### Goal of the exercise
How many lines of the data below contain the string "Tube", matching case exactly? Reply with the number alone.

### Exercise data
--------------------------------
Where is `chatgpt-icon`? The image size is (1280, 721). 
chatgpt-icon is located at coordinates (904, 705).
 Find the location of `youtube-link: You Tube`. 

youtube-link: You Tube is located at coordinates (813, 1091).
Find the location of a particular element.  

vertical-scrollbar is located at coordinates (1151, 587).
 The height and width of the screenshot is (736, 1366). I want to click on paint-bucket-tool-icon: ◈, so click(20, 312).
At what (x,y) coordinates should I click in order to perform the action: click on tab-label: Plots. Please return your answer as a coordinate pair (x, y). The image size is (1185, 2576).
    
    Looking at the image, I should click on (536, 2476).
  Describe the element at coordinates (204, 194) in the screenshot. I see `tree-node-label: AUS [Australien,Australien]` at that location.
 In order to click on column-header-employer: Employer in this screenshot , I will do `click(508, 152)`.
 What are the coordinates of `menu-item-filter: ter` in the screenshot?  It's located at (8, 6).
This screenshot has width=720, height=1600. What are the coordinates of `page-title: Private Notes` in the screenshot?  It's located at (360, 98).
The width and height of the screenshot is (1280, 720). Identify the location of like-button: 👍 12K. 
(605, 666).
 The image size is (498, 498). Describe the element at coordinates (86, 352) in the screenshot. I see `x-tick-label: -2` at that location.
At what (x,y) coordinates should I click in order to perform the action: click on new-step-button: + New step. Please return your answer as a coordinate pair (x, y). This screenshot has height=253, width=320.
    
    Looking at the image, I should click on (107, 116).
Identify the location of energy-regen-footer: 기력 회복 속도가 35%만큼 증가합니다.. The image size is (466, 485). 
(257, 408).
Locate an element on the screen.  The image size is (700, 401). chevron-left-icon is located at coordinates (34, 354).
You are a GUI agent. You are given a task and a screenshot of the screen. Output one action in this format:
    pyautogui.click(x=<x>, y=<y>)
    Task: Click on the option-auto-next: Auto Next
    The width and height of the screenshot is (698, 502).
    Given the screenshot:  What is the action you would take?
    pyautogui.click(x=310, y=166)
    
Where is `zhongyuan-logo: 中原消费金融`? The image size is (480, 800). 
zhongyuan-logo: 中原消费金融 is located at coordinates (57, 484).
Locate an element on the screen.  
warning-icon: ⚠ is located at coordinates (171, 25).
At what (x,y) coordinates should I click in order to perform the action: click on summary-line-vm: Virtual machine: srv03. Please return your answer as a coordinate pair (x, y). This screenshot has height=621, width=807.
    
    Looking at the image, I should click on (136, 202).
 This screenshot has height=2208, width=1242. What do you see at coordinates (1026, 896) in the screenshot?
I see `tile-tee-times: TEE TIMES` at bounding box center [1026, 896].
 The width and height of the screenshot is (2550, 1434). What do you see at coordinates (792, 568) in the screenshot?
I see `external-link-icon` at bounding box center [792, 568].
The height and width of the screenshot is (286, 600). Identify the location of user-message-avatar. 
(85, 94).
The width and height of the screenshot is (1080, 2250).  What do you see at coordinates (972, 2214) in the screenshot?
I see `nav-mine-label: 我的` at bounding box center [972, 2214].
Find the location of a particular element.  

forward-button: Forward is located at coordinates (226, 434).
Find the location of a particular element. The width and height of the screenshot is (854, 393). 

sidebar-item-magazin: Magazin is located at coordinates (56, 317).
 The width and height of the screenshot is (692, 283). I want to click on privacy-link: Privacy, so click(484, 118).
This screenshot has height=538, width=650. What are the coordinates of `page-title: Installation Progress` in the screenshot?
--------------------------------
### Response
2